Exercise tasks ::
1 - Decide whether each statement agrees with the text on skin aging: (a) heat interferes with the production of elastin; (b) the text recommends cold showers; (c) zinc oxide sunscreen protects skin with a chemical barrier. Answer yes or no for each, quoting the deciding words of the text.
2 - Pick up the text on skin aging after its last sentence and continue it.

Text ::

"""

Most of us know that sun exposure can damage our skin. However, there are other factors that contribute to skin aging we usually overlook — in some cases because they've only recently come to our attention.
While wearing sunscreen is still vital, there are additional measures we can take to protect skin from premature aging. Here’s a short list of the daily assaults on our skin we may not be aware of, and what we can do about them.
Heat stimulates the production of the enzyme that degrades collagen. It also interferes with the production of elastin, the skin protein that keeps skin soft and supple. The result may be solar elastosis, which looks like severe and deep wrinkling.
Consequences: Photoaging, hyperpigmentation, solar elastosis
Solution: Stay out of the heat, avoid exercising in full sun, avoid saunas, stay hydrated, and take lukewarm showers (not cold or super-hot).
2. Chemical sunscreens
Chemical sunscreens generate free radicals of their own upon exposure to UV. In some cases, they generate more free radicals than if you went out with no sunscreen at all. Additionally, many of the most popular conventional sunscreens have been cited as known endocrine disrupters.
Consequences: Sunburn, premature wrinkling, endocrine disruption
Solution: Be choosy about which sunscreens you use! Avoid brands that contain oxybenzone, octinoxate, homosalate, octisalate and octocrylene. Instead opt for zinc oxide sunscreen, which protects your skin by creating a physical barrier between you and the sun rather than a chemical one.
3. Environmental pollution
This one isn't quite as within your control as the others, but environmental pollution can do a lot of damage to your skin. Soot in the air accumulates on your skin and the tiny particles generate free radicals, causing damage very similar to sun exposure.
Solution: Use sunscreen and a moisturizer by day, and cleanse well at night to remove surface grime.
4. City living
We know that water, sand and snow reflect the sun and increase risk of burning, but we're less aware of urban glare that comes from traffic jams, sidewalks and glass skyscrapers.
Consequences: Increased free radical damage, premature wrinkling
Solution: Wear sunscreen and hats; avoid exposure during peak hours (10AM — 4PM).

"""

[Dataset items]

"""

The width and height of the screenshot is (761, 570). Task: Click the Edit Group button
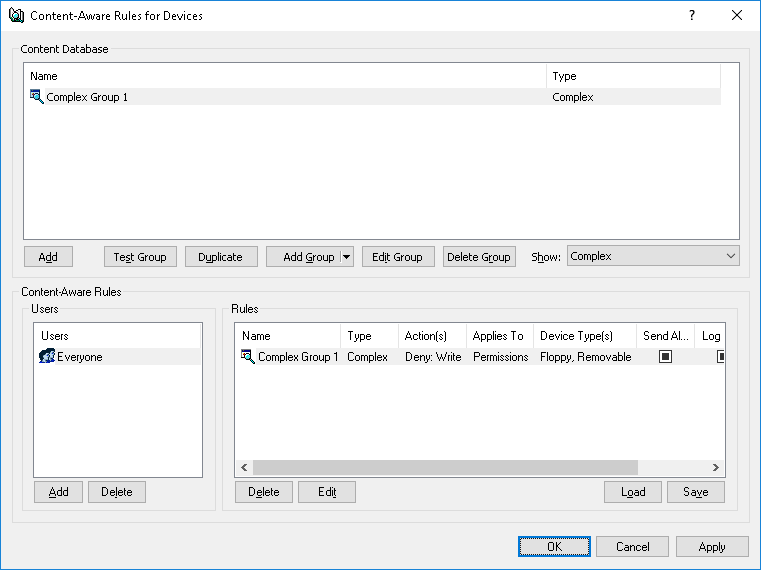pyautogui.click(x=397, y=257)
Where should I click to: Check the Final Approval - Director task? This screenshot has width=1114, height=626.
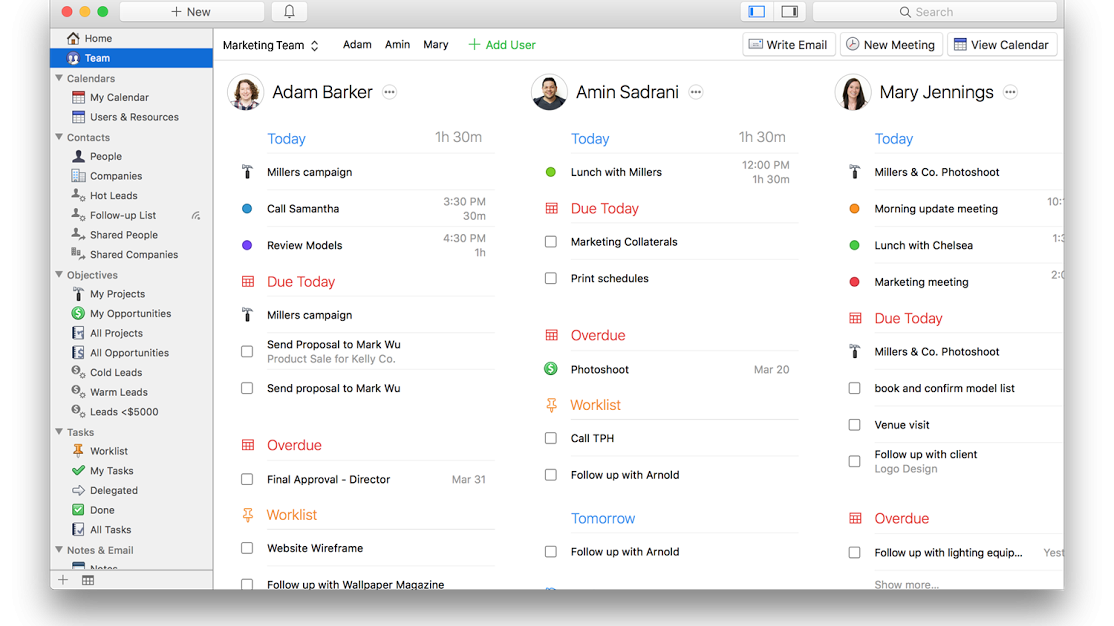click(x=247, y=480)
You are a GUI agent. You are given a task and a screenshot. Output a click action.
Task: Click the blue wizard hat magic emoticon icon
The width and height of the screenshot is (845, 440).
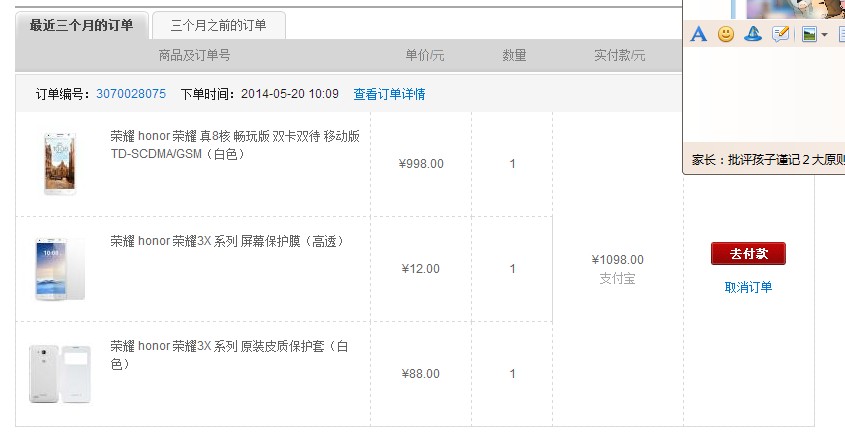click(x=753, y=34)
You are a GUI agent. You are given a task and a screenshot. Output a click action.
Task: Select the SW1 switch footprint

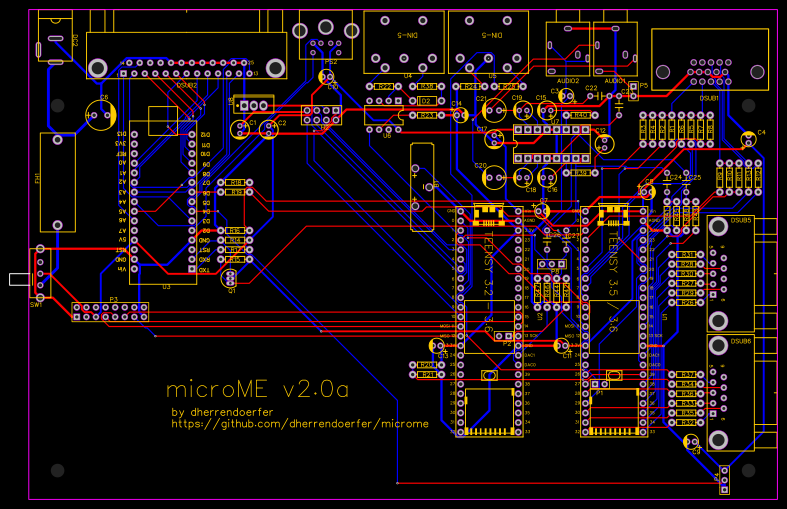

"""

Answers to the exercise ::
1 -
(a) Yes: "It also interferes with the production of elastin"
(b) No: "take lukewarm showers (not cold or super-hot)"
(c) No: "creating a physical barrier between you and the sun rather than a chemical one"

2 -
5. Topical treatments
Sure, that skin prescription cream might seem like it's clearing up your acne, but chances are it's making your dermis extremely sensitive.
Consequences: Increased susceptibility to sun, allergic reactions, allergic contact dermatitis, inflammation, accelerated aging
Solution: Avoid daytime use of topical preparations containing these ingredients: benzoyl peroxide, essential oils from citrus, bergamot, retinal palmitate, or glycolic acid. Also steer clear of antimicrobials that irritate skin, including phenoxyethanol, sodium benzoate, and parabens. To protect yourself, wear sunscreen.
6. Infrared radiation
We all know by now that ultraviolet rays (UVB and UVA) are big culprits in skin damage, but infrared (IR) radiation, which occurs naturally in sunlight, can often do deeper damage. While UV rays burn the outer layers (the dermis), the longer wavelengths of IR penetrate deeper into the skin, creating a greater potential for undetected damage.
Consequences: Skin inflammation, photoaging, hyperpigmentation, skin cancer
Solution: Unfortunately, there is no way to avoid exposure — any more than you can avoid exposure to visible light. Your best bet is to stock up on antioxidants! Look for astaxanthin (a potent UV-light protector), coenzyme Q10 (a known anti-ager), resveratrol (protective against ultraviolet radiation) and green tea.
7. Dark damage
Here's an unpleasant truth: sunlight continues to damage your skin, even when you're in the dark. Through a process called "dark damage," skin damage that is initiated by UV exposure, but affects cells in a different way, through a process called chemiexcitation. This happens later, after you've left the beach or UV source, and takes place in the absence of UV light.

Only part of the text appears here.